Mr. Gurmej Singh
159 Bayne Crescent
Cambridge, Ontario N1T 1K4
RE: The tariff classification and status under the North American Free Trade Agreement (NAFTA), of bacon from Denmark; Article 509
Dear Mr. Singh:
In your letter, dated February 7, 1996, you requested a ruling on the status of bacon from Denmark under the NAFTA.
The product is frozen, rindless, cured, smoked or unsmoked, back pork bacon slabs. The ingredients are backs, water, salt, sodium nitrite, and sodium ascorbate. During processing, pork loins with belly strips are trimmed of rind; loin ribs are excised, and superfluous fat and bone remnants are removed.
The pork back bacon slabs will be exported from Denmark to Canada. In Canada further processing procedures will take place, and then the finished product will be imported into the United States.
The further processing procedures that will take place in Canada are described thus:
1. The temperature of the frozen back pork bacon slabs will be reduced from -5 degrees Centigrade to -7 degrees Centigrade.
2. Merchandise will be sliced.
3. The finished product will be vacuum packed in packaging of various sizes and weight.
4. Forty pound boxes will be stacked on skids for transportation.
The applicable tariff provision for the bacon will be 0210.12.0020, Harmonized Tariff Schedule of the United States (HTS), which provides for meat and edible meat offal, salted, in brine, dried or smoked; edible flours and meals of meat or meat offal, meat of swine, bellies (streaky) and cuts thereof, bacon. The general rate of duty will be 1.9 cents per kilogram.
The merchandise does not qualify for preferential treatment under the NAFTA because one or more of the non-originating materials used in the production of the goods will not undergo the change in tariff classification required by General Note 12 (t)/2, HTSUSA.
The marking rules used for determining whether a good is a good of a NAFTA country are contained in TD 94-4 (adding a new Part 102, Customs Regulations). Part 102 of the interim amendments to the Customs Regulations, sets forth the "NAFTA Marking Rules" for purposes of determining whether a good is a good of a NAFTA country for marking purposes.

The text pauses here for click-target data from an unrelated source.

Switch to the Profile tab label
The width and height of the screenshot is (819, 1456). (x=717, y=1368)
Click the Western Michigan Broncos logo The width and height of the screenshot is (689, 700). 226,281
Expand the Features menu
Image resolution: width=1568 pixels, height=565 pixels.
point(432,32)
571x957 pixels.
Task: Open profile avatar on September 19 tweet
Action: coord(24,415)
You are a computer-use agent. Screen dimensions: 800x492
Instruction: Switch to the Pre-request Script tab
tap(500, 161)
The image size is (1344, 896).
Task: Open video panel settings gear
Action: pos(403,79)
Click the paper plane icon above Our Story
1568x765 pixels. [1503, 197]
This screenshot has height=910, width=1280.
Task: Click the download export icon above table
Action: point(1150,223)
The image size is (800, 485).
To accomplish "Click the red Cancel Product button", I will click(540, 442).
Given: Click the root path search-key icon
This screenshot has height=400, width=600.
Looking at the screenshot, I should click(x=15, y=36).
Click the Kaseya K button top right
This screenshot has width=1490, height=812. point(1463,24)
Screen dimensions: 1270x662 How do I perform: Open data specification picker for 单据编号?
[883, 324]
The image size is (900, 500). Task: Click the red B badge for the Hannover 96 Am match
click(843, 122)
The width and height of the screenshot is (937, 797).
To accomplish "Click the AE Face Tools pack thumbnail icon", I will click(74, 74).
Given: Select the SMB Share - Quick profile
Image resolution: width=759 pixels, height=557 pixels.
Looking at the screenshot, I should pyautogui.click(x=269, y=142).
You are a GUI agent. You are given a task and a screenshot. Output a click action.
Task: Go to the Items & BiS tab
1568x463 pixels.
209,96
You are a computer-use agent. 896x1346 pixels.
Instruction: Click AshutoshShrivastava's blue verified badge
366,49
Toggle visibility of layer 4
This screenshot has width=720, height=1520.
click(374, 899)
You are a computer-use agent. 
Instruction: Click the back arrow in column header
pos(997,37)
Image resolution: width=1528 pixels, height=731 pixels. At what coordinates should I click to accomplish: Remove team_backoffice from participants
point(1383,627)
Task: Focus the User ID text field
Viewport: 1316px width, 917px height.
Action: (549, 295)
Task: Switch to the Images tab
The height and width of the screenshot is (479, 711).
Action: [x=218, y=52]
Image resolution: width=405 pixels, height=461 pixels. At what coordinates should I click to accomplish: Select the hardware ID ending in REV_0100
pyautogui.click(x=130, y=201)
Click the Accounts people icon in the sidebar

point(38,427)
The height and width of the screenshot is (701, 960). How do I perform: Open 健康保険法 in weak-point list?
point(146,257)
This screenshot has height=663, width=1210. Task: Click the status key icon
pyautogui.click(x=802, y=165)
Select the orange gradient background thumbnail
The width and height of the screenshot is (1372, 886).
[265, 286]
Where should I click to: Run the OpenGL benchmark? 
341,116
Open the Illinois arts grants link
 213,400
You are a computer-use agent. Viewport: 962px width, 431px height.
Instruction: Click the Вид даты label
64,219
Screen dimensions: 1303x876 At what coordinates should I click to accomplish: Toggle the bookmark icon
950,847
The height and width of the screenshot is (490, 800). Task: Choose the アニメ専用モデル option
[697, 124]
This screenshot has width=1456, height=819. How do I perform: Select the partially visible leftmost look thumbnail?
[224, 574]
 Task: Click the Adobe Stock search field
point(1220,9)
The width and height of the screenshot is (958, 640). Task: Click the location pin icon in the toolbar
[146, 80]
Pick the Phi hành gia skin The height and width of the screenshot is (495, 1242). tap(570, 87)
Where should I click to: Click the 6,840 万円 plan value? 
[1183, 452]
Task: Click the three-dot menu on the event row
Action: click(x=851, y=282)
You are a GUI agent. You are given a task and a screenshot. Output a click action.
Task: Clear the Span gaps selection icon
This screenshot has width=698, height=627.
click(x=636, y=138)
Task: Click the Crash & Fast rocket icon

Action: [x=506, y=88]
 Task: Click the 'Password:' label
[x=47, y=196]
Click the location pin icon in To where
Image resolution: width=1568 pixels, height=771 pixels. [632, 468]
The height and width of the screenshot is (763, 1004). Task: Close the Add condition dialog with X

Section 102.11 of the interim regulations articulates the required hierarchy for determining country of origin for marking purposes.
Section 102.11 (a)(3) states that the country of origin of a good is the country in which "each foreign material incorporated in that good undergoes an applicable change in tariff classification set out in Section 102.20, and satisfies any other applicable requirements of that section, and all other applicable requirements of these rules are satisfied." Section 102.20 (a) articulates the tariff shifts that are required for merchandise that is classifiable in Chapter 2, HTS.
Applying the NAFTA Marking Rules set forth in Part 102 of the interim regulations to the facts of this case, we find that, for marking purposes, the imported bacon is a good of Denmark, a non-NAFTA country.
This merchandise is not subject to quota restrictions at this time.
Questions regarding import regulations administered by the U.S. Department of Agriculture may be addressed to that agency at the following location:
U.S. Department of Agriculture
A.P.H.I.S., Veterinary Services
Federal Building, Room 756
6505 Belcrest Road
Hyattsville, MD 20782
This ruling is being issued under the provisions of Section 177 of the Customs Regulations (19 C.F.R. 177).
A copy of the ruling or the control number indicated above should be attached to the entry documents filed at the time this merchandise is imported. If you have any questions regarding the ruling, contact National Import Specialist Ralph Conte at (212) 466-5759.
If you wish to request an administrative review of this ruling, submit a copy of this ruling and all relevant facts and arguments within 30 days of the date of this letter, to the Director, Commercial Rulings Division, Headquarters, U.S. Customs Service, 1301 Constitution Ave., NW, Franklin Court, Washington, DC 20229.